Most of the coverage focused on the lacklustre response from the Wahaca PR team, but from my perspective there might be a couple of lessons from this episode for other People Directors of restaurant chains.

  1. Don’t ignore all those policies… they may be dull, they may have sat on the shelf for years, but the stuff in the employee handbook will come back to bite you! Amidst all the clamour around employee experience there’s a real danger that People teams lose sight of how much the basics matter to employees. Bee’s just written a great blog on creating personas for employee experience projects, but I’d challenge you to think of anyone who works in a restaurant who doesn’t want good pay and to be treated fairly. Think of all those employment contracts and  policies as the HR equivalent of technical debt. You can’t ignore it forever. Far better to be paying it down regularly by simplifying things and making sure they fit your culture and the experience you want to create for employees.

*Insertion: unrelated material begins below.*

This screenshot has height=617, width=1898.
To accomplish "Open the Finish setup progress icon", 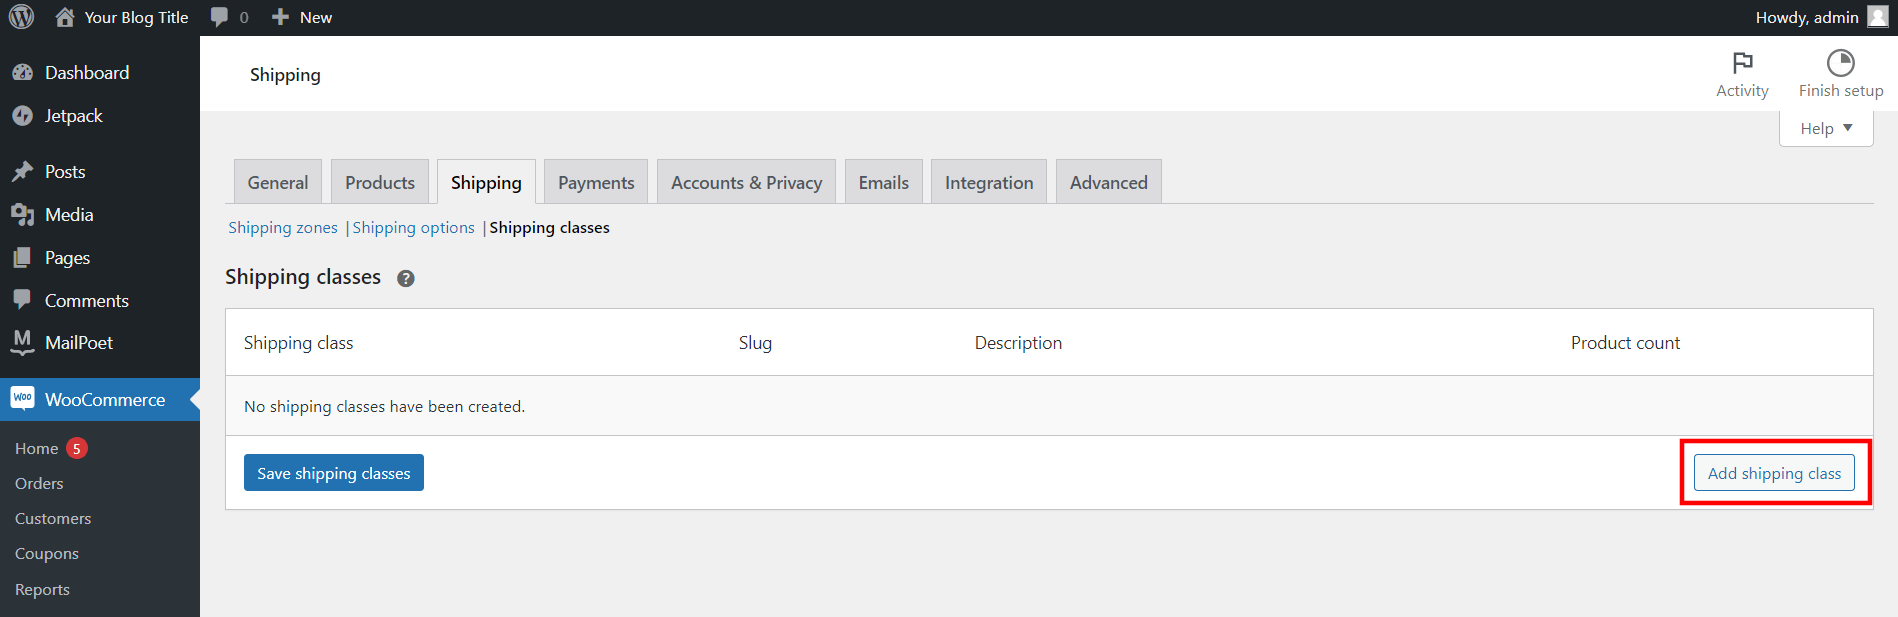I will point(1840,63).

  2. We all like to fix a problem as quickly as possible and when businesses are under pressure, this drive for short-term solutions becomes even more pervasive. Sales are down… cut labour. Concerns about allergies… spend more time auditing kitchens. Shortfall in the till… take it out of staff wages. The problem is that these linear solutions don’t fix the underlying systemic problems. In fact, if you over focus on these things, you’ll make the overall health of the system worse! As a general rule, successful restaurant brands spend more on labour than their competitors, and they see their teams as a driver of service and sales, not as an opportunity for greater efficiency. They obsess about great tasting food rather than the risk of poisoning someone and they work on the assumption that their people want to do the right thing, not that they’re colluding with friends to steal food. 

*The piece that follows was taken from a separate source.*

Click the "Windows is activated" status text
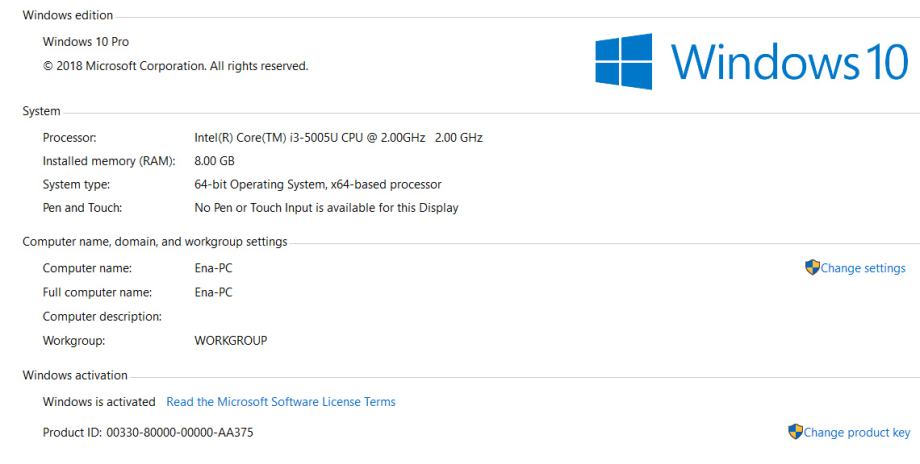The image size is (920, 464). (x=99, y=402)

I suspect the disturbing thing for some People Directors in the industry is the feeling that it could easily have been them. If that’s you, my advice is:

  • Get clear on your company narrative, culture and values and understand how this aligns with your value proposition to the employees you want to attract, engage and retain in your business. 
  • Make a plan for addressing your ‘technical debt’ so you can update and simplify your policies and make them user friendly.
  • When problems arise, take a systemic perspective and resist the urge for knee jerk reactions.